A year ago I began a new life. Actually, it’s the same life, but in a new location. My family and I moved to Italy to live and work for three years. The decision to live overseas had been a dream of mine for a long time. And last year I was granted the opportunity to fulfill my dream.
I haven’t written a post in a long while, as I felt it best to adjust to my new surroundings and support my family. To be honest, I also wanted to wait until the newness of my new environment settled so I could provide a more objective view of what life has been like for the last year.
Moving to a new location can be a challenge. For those who are middle-aged it is can be even more of a challenge. By middle age, you have settled into your life and location. You have had the same job and friends for years, and for the most part like it that way. But some people in middle age question themselves, “Is this all there is?” and “What do I want for my life?” Obviously, I was part of the latter group. Several years prior to getting my job overseas, I began thinking of what it would be like and how I could make the dream of mine happen.
The last year has been one of highs and lows. Obviously, the high points have been to travel and experience amazing places. Our travels this year alone have surpassed any hopes I ever had about traveling. One of the greatest advantages of living overseas is the access to travel. Europe is vast, interesting and less expensive to visit when you live in a European county. Because we are only living in Italy for three years, we feel compelled to travel as much as possible. We spend hours looking at websites, formulating trips, and planning adventures. Each county we visit offers a new experience with food, culture, history, and people. The best part of living in Europe is being part of an amazing culture that is vast and diverse.
However, as high as the travels are for living in Europe, there are also some low points. Working overseas is not the same as traveling overseas. I have a job, and most of my time is spent working, not roaming the hills of Tuscany drinking wine. My friends and family view our photos, and convince themselves I do nothing other than eat wonderful food and see amazing sights. Of course this isn’t true. The work I do is stressful. As a matter of fact, this job is most stressful job I’ve ever had. The hours are long and packed with things to do. The newness of job is beginning to settle, so I’m hopeful the stress will lessen for the second year. Although we have a lovely Italian home, it’s far away from my job. My daily commute is over 1 1/2 hours a day. If I do take a shorter route, the traffic is stressful, comparable to LA traffic. Those of your know LA traffic know how crazy it must be. Often on the weekend, my husband, son and I sit around resting and recuperating from our long week. However, we make sure to take an outing at least one day each weekend, because we know we won’t be here forever. Time limits make us do more than we normally would do.
The lowest part of living and working overseas is to be far away from loved ones. We miss our family and friends, especially our two older boys. Both boys were able to visit us this summer, but when the summer ended so did their visit. Last year my middle son lived with our friends to complete his senior year. We were fortunate to have the support for him while we were away, but realized parenting from afar isn’t easy. Your child isn’t in your home, and you don’t have a physical presence to ensure things are getting done or rules are being followed. Due to our location, we weren’t able to be back in the states for the start of college for both older boys this fall. A mixture of guilt and sadness exists for my husband and I, as we have always been involved parents and to not be there to support them both feels strange. Several situations have happened in the last year with both boys, and we’ve only been able to provide support via phone, or chat. This is normal for all college bound parents, however our situation is more of a challenge due to the time difference.

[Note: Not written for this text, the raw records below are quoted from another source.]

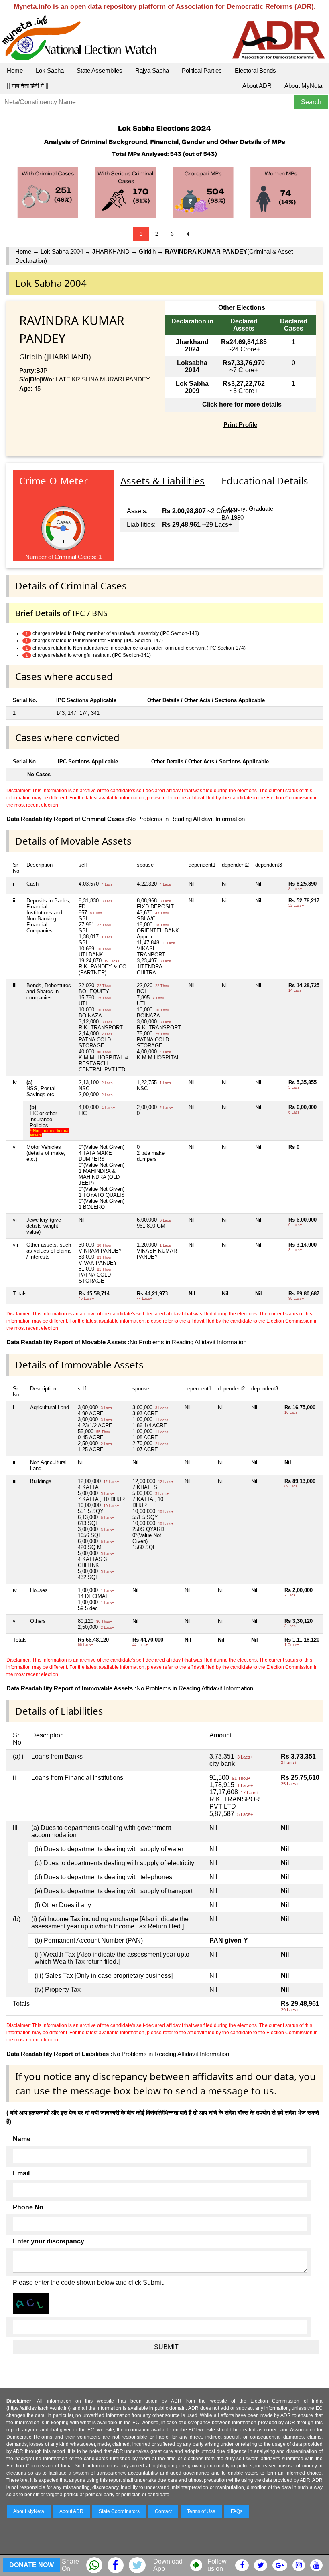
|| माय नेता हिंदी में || (28, 85)
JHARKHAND (111, 251)
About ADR (257, 85)
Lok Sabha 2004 (63, 251)
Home (15, 70)
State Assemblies (99, 70)
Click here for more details (242, 404)
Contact (163, 2511)
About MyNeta (303, 85)
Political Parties (202, 70)
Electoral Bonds (255, 70)
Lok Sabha (50, 70)
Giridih (147, 251)
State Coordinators (119, 2511)
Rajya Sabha (152, 70)
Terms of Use (201, 2511)
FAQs (236, 2511)
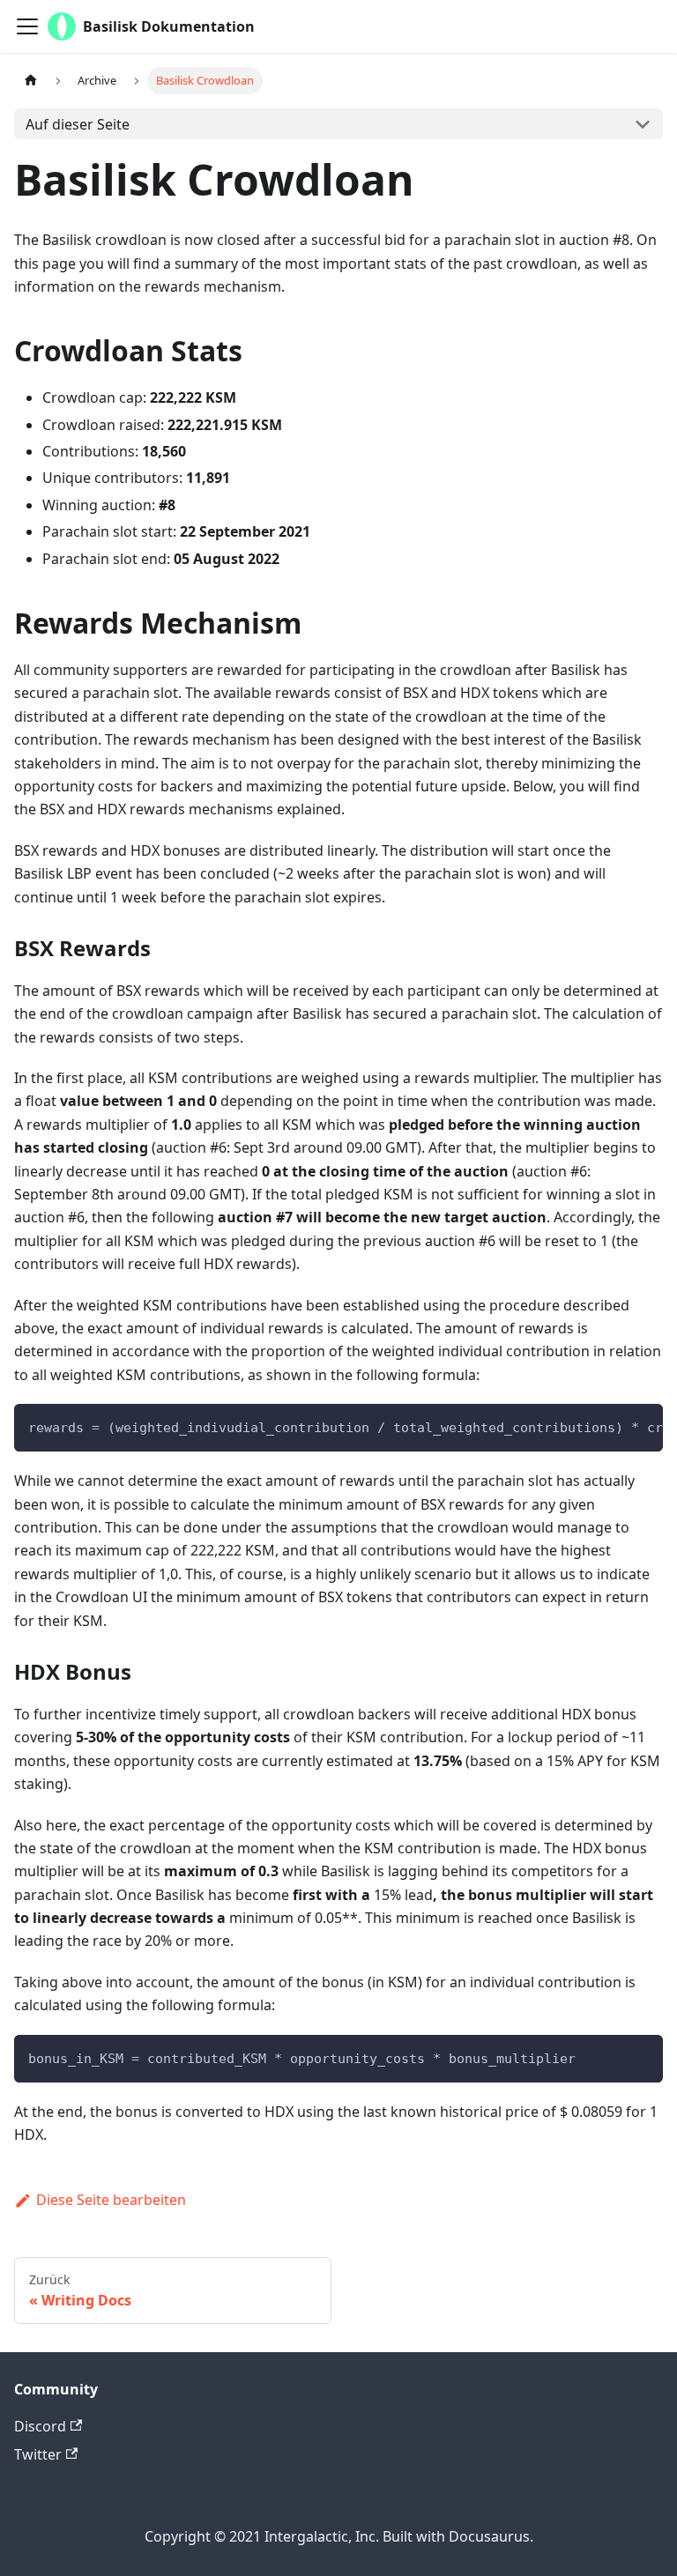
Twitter (38, 2454)
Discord (40, 2426)
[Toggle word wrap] (609, 1426)
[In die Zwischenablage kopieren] (641, 1426)
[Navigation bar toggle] (27, 26)
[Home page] (31, 80)
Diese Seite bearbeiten (111, 2199)
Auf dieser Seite (78, 124)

Another low point has been the adjustment to our new situation. My husband and young son have been slow to adjust to living in Italy. They are both doing better now, but it hasn’t been easy. They’ve had to adjust to a new culture to live and work in. My son went from attending a progressive school to a traditional one. He has had to make new friends, and adjust to a life he would have not chosen for himself. Knowing my family wasn’t happy has made me feel sad, as I know I’m the one responsible for the choice to live overseas.
So what do I think about this new life experience so far? Frankly, it’s the most amazing thing I’ve ever done. I’ve never thought of myself as being brave, but I do now. The challenges I have faced this year have surpassed anything I’ve done previously. I’ve realized my family and I are quite capable. We have developed skills of resilience and patience. We’ve learned new ways to communicate and to support each other. We’ve all gone way outside our comfort zone and survived. This opportunity my family and I have is a chance of a lifetime. There isn’t a day that goes by that I don’t say that to myself, despite all of the challenges.
I am grateful for the support my family has provided each day for my work, and for reminding where my roots are. The roots of your life are what keep you stable when the winds are strong, or the rain weaken the ground. And let me tell you, there have been some strong winds and rain in Italy.
Hopefully, this post will get me on track again to writing for my blog. I know many of you have asked me to start writing again. I will do my best. In the meanwhile, enjoy some photos of our first year living abroad. Ciao!